— Exercise requirements —
Give back exactly the lines of the data below, starting with the line that has "Open the Tasks tab" and going on through the line that has "Screen dimensions: 1142x764".

[Task input]

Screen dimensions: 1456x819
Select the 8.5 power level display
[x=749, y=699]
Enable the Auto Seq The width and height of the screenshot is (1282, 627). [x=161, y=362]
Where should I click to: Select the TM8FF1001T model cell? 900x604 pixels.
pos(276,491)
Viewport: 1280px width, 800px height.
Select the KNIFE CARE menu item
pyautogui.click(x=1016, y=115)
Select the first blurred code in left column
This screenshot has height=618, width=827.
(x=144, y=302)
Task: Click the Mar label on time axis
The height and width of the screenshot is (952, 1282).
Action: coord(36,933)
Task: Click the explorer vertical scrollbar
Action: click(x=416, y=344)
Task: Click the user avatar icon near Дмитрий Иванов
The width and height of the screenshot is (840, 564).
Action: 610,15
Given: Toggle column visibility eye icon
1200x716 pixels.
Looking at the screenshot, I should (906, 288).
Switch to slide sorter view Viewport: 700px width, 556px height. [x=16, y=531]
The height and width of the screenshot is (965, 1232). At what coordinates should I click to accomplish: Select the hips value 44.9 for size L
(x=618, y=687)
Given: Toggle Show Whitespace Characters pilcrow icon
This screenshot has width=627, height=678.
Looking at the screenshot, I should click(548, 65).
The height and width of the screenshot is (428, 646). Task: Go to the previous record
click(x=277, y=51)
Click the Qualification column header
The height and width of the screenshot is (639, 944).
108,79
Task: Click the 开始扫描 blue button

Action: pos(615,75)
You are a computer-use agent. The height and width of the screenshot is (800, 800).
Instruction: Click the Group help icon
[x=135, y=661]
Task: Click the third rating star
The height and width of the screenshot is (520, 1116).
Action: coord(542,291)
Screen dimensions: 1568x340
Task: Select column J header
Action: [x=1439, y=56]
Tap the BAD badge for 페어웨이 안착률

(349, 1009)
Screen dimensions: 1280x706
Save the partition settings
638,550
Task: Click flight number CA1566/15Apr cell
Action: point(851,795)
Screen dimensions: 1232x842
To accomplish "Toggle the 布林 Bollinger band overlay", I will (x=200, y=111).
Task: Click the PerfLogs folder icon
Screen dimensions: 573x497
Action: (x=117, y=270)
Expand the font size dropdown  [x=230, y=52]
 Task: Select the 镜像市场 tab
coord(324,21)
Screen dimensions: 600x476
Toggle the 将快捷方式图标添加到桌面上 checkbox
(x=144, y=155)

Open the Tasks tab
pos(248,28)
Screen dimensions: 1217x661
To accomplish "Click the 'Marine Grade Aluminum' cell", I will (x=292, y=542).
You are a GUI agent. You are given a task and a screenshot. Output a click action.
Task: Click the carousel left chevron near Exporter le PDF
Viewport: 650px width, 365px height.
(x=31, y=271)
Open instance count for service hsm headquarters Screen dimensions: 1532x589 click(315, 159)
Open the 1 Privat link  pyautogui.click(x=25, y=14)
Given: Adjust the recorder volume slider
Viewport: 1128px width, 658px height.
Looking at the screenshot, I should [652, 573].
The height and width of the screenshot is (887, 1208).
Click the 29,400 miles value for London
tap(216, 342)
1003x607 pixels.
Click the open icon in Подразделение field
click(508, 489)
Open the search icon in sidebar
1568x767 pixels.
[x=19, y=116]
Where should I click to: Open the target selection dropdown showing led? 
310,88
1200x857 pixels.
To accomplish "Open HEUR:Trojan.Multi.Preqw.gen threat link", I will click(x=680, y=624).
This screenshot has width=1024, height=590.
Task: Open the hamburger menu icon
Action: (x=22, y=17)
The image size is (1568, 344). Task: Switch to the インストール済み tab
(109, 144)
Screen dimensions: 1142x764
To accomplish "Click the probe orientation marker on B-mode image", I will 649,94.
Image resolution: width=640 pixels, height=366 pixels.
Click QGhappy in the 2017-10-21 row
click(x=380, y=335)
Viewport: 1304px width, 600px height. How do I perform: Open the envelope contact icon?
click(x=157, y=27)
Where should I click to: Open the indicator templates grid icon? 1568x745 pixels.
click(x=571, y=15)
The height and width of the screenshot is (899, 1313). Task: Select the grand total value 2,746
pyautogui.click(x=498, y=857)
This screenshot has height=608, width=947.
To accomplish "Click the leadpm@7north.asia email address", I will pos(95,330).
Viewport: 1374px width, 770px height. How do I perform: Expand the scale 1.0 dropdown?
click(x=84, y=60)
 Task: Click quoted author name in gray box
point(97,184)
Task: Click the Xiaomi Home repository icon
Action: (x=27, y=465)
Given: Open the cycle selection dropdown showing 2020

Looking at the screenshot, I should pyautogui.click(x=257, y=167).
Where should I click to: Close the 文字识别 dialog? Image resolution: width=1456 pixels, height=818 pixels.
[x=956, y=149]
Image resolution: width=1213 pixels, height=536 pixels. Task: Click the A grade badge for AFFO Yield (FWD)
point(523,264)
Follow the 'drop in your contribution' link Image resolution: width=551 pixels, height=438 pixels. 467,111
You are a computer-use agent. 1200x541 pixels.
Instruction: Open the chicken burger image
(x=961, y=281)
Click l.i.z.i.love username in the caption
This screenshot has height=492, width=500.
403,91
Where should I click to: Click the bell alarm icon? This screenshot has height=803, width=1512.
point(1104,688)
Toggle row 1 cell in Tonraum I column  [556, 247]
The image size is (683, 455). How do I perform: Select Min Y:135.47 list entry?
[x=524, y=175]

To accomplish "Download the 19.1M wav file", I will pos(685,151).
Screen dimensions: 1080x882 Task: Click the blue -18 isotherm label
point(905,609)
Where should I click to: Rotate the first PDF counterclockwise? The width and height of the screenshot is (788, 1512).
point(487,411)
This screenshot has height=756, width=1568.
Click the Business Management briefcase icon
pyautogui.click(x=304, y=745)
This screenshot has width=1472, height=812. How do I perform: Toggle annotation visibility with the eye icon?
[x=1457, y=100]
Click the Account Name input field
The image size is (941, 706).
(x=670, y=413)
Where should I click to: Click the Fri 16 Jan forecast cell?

[/Task input]

— Task response —
Open the Tasks tab
pos(248,28)
Screen dimensions: 1217x661
To accomplish "Click the 'Marine Grade Aluminum' cell", I will (x=292, y=542).
You are a GUI agent. You are given a task and a screenshot. Output a click action.
Task: Click the carousel left chevron near Exporter le PDF
Viewport: 650px width, 365px height.
(x=31, y=271)
Open instance count for service hsm headquarters Screen dimensions: 1532x589 click(315, 159)
Open the 1 Privat link  pyautogui.click(x=25, y=14)
Given: Adjust the recorder volume slider
Viewport: 1128px width, 658px height.
Looking at the screenshot, I should [652, 573].
The height and width of the screenshot is (887, 1208).
Click the 29,400 miles value for London
tap(216, 342)
1003x607 pixels.
Click the open icon in Подразделение field
click(508, 489)
Open the search icon in sidebar
1568x767 pixels.
[x=19, y=116]
Where should I click to: Open the target selection dropdown showing led? 
310,88
1200x857 pixels.
To accomplish "Open HEUR:Trojan.Multi.Preqw.gen threat link", I will click(x=680, y=624).
This screenshot has width=1024, height=590.
Task: Open the hamburger menu icon
Action: (x=22, y=17)
The image size is (1568, 344). Task: Switch to the インストール済み tab
(109, 144)
Screen dimensions: 1142x764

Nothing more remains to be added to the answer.